Нерешительную улыбку этих очень юношеских губ сопровождал невесёлый блеск глаз, затенённых густыми ресницами, и на краткий момент круглое, грубоватое лицо Вольнова казалось необычным, даже – загадочным. Говорил он вдумчиво и скупо, немножко ворчливо и по складу речи, по манере её часто казался старше своего возраста, а вообще же от его речей веяло свежестью чувства, прямодушием, простотой. И чувствовалось, что, относясь к людям не очень доверчиво, он и к себе самому относится так же, в нём как бы что-то надломлено, скрипит и, говоря, он всегда прислушивается к этому скрипу.
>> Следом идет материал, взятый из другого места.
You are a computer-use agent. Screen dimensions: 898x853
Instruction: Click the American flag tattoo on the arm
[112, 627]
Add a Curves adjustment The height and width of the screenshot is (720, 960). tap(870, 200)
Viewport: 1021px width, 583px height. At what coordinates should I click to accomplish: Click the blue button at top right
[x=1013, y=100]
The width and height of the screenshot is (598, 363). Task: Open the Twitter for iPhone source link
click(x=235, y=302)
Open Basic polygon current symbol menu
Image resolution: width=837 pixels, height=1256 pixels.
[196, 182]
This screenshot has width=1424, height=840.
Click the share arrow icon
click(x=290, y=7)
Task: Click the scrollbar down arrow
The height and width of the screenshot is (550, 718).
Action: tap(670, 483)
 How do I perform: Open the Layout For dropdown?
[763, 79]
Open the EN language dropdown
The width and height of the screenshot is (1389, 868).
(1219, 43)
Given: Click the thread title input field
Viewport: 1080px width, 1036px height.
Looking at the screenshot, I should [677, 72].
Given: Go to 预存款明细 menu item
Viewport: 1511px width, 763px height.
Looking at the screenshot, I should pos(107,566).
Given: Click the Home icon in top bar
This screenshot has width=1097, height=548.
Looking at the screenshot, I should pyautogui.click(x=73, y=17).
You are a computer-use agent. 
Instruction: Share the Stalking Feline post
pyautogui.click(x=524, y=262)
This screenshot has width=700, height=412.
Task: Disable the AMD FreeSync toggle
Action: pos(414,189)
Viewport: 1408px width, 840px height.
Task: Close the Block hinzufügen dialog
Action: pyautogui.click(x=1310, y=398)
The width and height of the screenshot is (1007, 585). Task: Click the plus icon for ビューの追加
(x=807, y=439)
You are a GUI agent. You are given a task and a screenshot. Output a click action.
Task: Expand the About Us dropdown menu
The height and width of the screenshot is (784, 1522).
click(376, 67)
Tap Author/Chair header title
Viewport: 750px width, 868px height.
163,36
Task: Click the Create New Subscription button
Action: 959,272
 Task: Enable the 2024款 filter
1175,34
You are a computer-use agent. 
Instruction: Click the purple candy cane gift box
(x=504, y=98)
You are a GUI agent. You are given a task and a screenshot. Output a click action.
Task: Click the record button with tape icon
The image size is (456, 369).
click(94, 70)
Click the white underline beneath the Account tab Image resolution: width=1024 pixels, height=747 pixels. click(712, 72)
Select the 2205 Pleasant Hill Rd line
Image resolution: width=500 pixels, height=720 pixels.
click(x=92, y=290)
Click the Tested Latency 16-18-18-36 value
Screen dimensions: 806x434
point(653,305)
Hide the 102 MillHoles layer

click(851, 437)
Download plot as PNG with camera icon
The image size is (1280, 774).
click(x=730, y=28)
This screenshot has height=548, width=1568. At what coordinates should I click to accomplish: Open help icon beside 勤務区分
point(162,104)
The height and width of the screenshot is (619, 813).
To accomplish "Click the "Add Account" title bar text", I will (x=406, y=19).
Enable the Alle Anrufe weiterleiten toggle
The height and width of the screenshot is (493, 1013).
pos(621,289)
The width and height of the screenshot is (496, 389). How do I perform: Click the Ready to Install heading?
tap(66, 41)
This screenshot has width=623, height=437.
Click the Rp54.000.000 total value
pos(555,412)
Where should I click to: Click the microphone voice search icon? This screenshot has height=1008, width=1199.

В первые недели его жизни на Капри сложность и неопределённость психики Вольнова вызвали в русской колонии острова весьма острое, но не очень дружелюбное внимание к нему. В то время на Капри жила небольшая группа литераторов: Николай Олигер, Алексей Золотарёв, Борис Тимофеев, очень талантливый юноша, изуродованный ревматизмом, который потом и убил его, жил стихотворец с четырёхэтажной фамилией Любич-Ярмонович-Лозина-Лозинский, человек нервно раздёрганный и одержимый стремлением всячески подчеркнуть себя; он задорно подчёркивал своё дворянское происхождение, вражду к революции, к реализму в литературе и был похож на музыканта, которого заставили играть на инструменте, неприятном ему. Стихи свои он подписывал псевдонимом Любяр, читал их с пафосом, но в то же время с иронической улыбкой и любил говорить: «Жизнь – дурная привычка». Говорил – и много – о Шопенгауэре, о Генрике Ибсене, причём казалось, что он раздувает угли, покрытые пеплом и золой. Молодёжь слушала его весьма охотно и почти никогда не спорила против его поношенных парадоксов. В конце концов казалось, что он говорит не от себя, а по внушению извне.